Aku yang ikut hadir sejak proses pemandian hingga pemakaman jenazah, tanpa sengaja mendengar kasak-kusuk yang mengatakan, bahwa akan diadakan perburuan.
Ritual yang penuh resiko ini, konon akan dipimpin oleh seorang sepuh yang paling dituakan di kampung ini.
Tetua yang dimaksud adalah seorang Modin. Ia terkenal sakti mandraguna di kampung yang masih kental dengan laku perpaduan antara pagan dan agama.
Usai proses pemakaman, aku tidak langsung pulang ke rumah, tetapi lebih dulu mampir di rumah duka. Di sini, aku mendapati para Tetua tengah duduk berbincang dengan wajah tegang. Bapak Modin yang dimaksud tadi juga tampak ada di antara orang-orang yang berbincang.
Demi menyimak jalannya pembicaraan, aku pun berbaur dengan para laki-laki yang ada di rumah duka.
Sekira satu jam kemudian, pada akhirnya, aku pun tahu jika pukul 12 malam, malam ini juga perburuan dimaksud akan dilakukan. Oleh Bapak Modin, makhluk yang diduga adalah makhluk jadi-jadian tersebut, akan dipancing keluar dari sarangnya.
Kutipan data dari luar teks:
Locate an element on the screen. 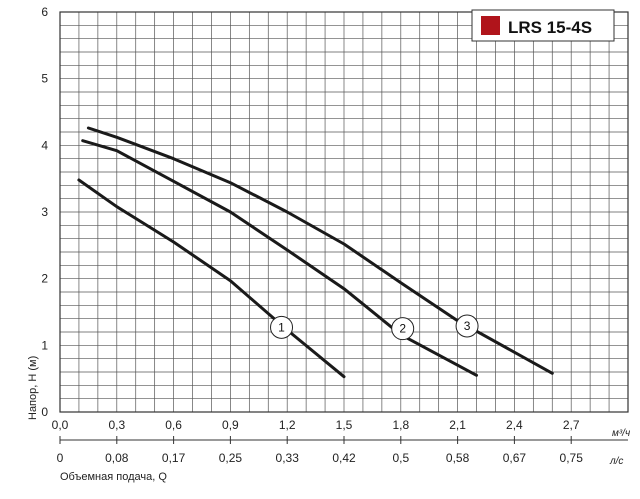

Informasi lainnya yang aku dapatkan, dikarenakan sudah berusia lanjut, Bapak Modin hanya akan memimpin mantra-mantra. Sedang untuk eksekusi, akan dilakukan oleh laki-laki dewasa. Demikian kesimpulan serta keputusan yang tercapai.
"Ini pasti seru," batinku. "Saya tidak boleh melewatkan ini. Siapa tau ini adalah kesempatan saya untuk balas dendam."